Written task 1
In the article on AMD's quad-core processor erratum, how much does AMD publicly say the workaround can lower performance?
Written task 2
Quote the lines of the listing starting at the line containing "Switch to the 收藏夹 tab" and ending at the line containing "Toggle the navigator", both included.

Document extract
--- begin ---
We reported earlier today that a problem with AMD’s quad-core processors has limited supply of "Barcelona" Opterons, but that is only part of the picture. Because the hardware bug—known as an erratum—affects all revisions and clock speeds of AMD’s quad-core processors, it affects the newly introduced Phenom 9500 and 9600 processors, as well. And although AMD is no longer shipping quad-core Opterons to major server vendors and general customers, it is shipping Phenoms to large PC builders and distributors. In fact, AMD knew about the erratum before the Phenom product launch, although its original statements about the issue gave the impression it only affected virtualization, a server-class usage model uncommon for desktop processors.
To recap, the erratum is a chip-level issue involving the TLB logic for the L3 cache that can cause system hangs in specific circumstances. AMD has a fix for the problem in the works, but it degrades performance. AMD has stated publicly that the workaround can lower performance by as much as 10%, although one source characterized the performance hit to TR as 10-20%.
In order to better understand this problem, TR spoke with Michael Saucier, Desktop Product Marketing Manager at AMD. Saucier confirmed that the TLB erratum can cause the system to hang when the chip is experiencing high utilization. AMD has stated previously that virtualization workloads can lead to this problem, but Saucier clarified that other workloads can trigger system hangs, as well. He characterized the issue as a race condition in the TLB logic "where the other guy wins who isn’t supposed to win," and said the likelihood of the erratum causing a system hang is extremely rare.
--- end ---
Data
--- begin ---
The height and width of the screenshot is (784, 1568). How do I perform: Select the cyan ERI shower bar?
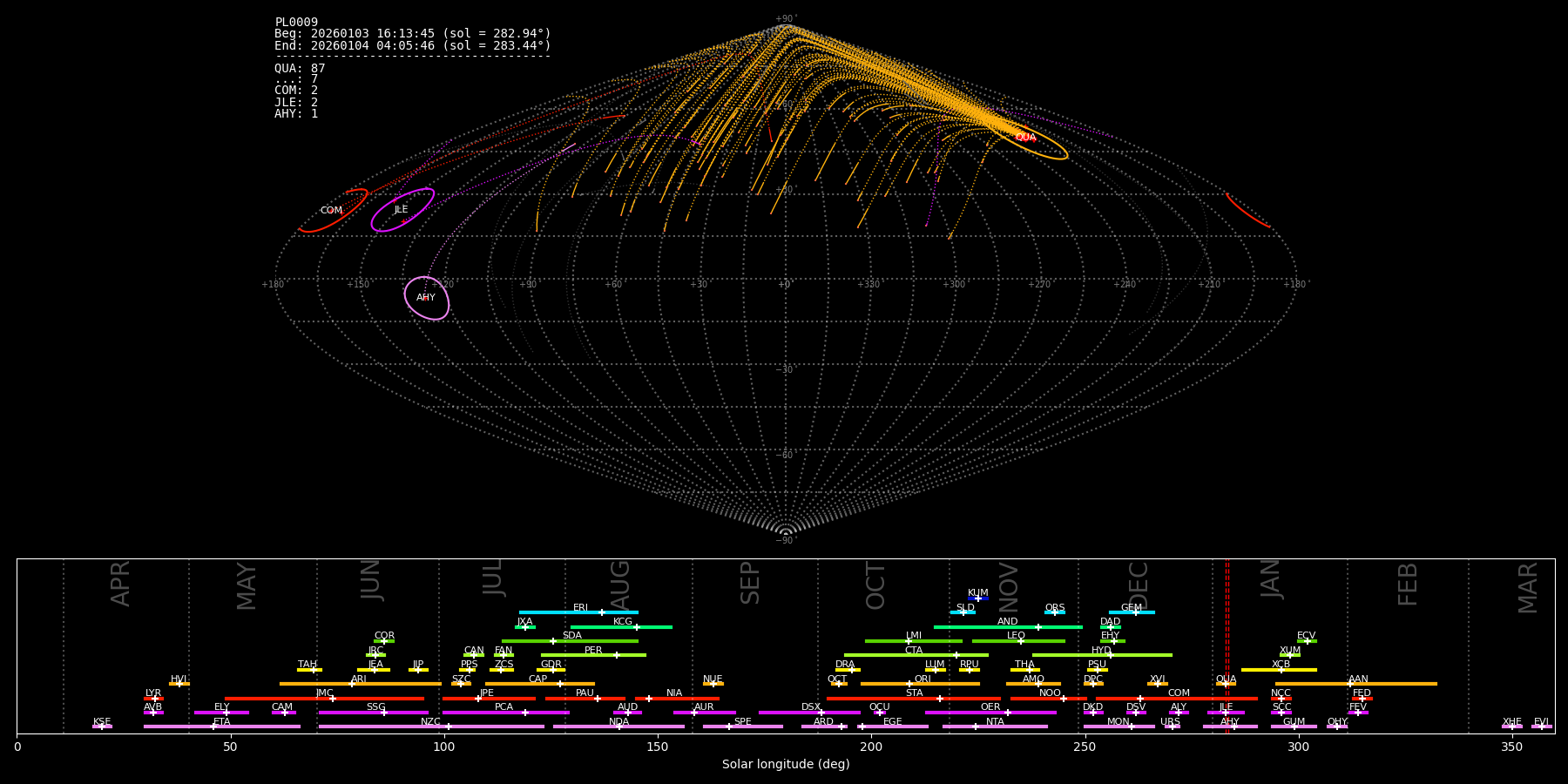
--- end ---
--- begin ---
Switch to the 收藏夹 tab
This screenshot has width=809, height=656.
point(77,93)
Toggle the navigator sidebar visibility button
--- end ---
Full solution 1
By as much as 10%.

Full solution 2
Switch to the 收藏夹 tab
This screenshot has width=809, height=656.
point(77,93)
Toggle the navigator sidebar visibility button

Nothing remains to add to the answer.